Potential Wavefield Inversion (PWI): quasi-acoustic surrogates for elastic media

Ivan Sanchez, Anton Ziegon, Daniel O. Trad

Potential Wavefield Inversion (PWI) is introduced as an alternative formulation for elastic parameter estimation based on the inversion of dilatation-rate and vorticity fields. These quantities represent the local compressional and shear components of particle motion and are obtained from spatial derivatives of the velocity field. We derive the complete forward formulation using quasi-acoustic surrogate equations and the corresponding inverse formulation using the adjoint-state method.
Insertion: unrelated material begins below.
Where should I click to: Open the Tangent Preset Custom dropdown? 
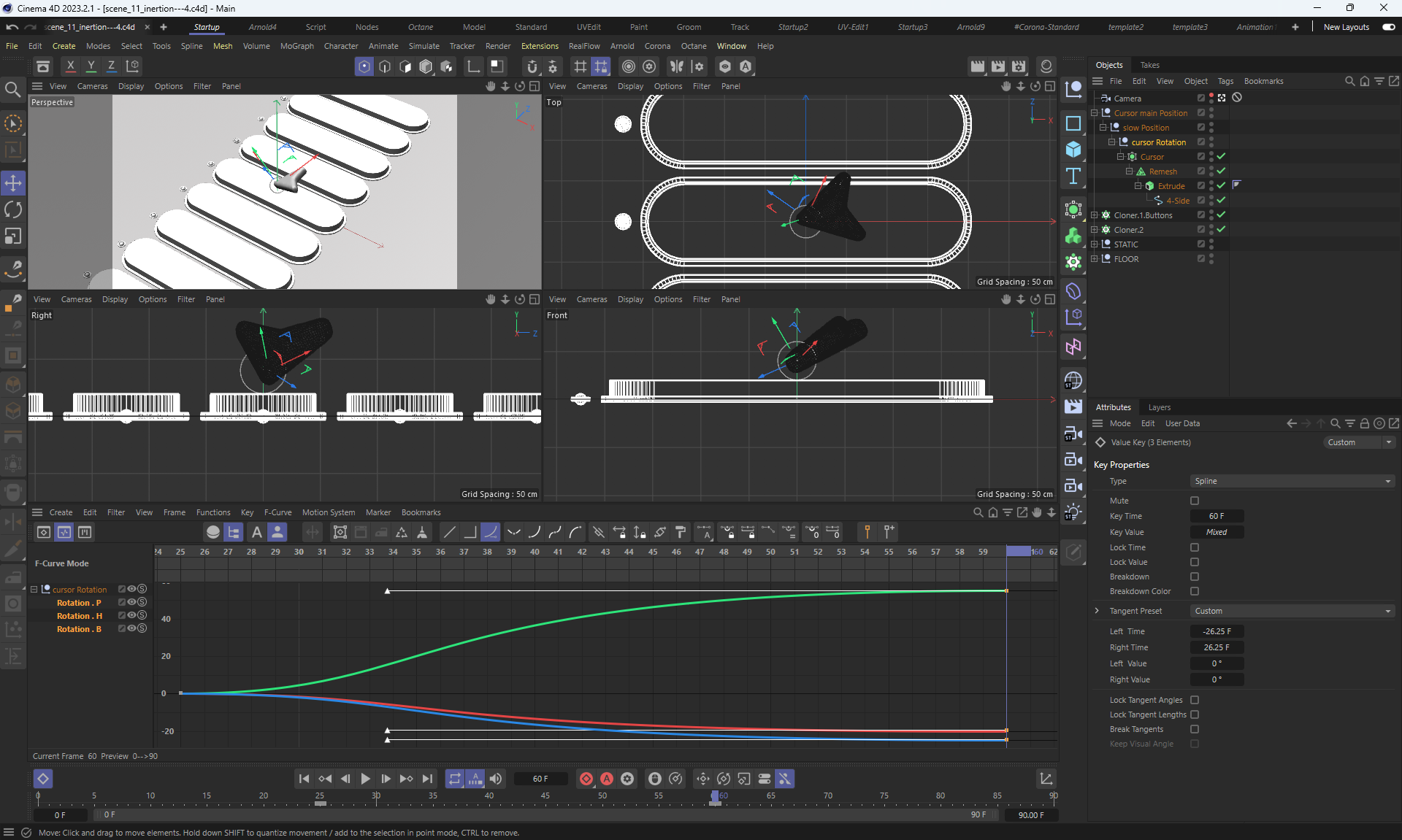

The surrogate equations preserve sensitivity to P- and S-wave velocity structure while avoiding the full elastic system, which reduces parameter coupling and simplifies the numerical implementation. We evaluate the approach using transmission and reflection tests in a Camembert model and a Syncline model with near-surface complexity. The results show that PWI recovers the location and magnitude of P- and S-wave anomalies with reduced cross-talk compared to elastic FWI. The method is effective in transmission and produces interpretable updates in reflection settings, although converted waves in the observed data can introduce artifacts. When these conversions are mitigated, PWI recovers cleaner and more focused anomalies. The experiments demonstrate that PWI provides a computationally efficient and interpretable framework for elastic model building, and they highlight the importance of data conditioning and multi-component acquisition for reliable derivative-based inversions.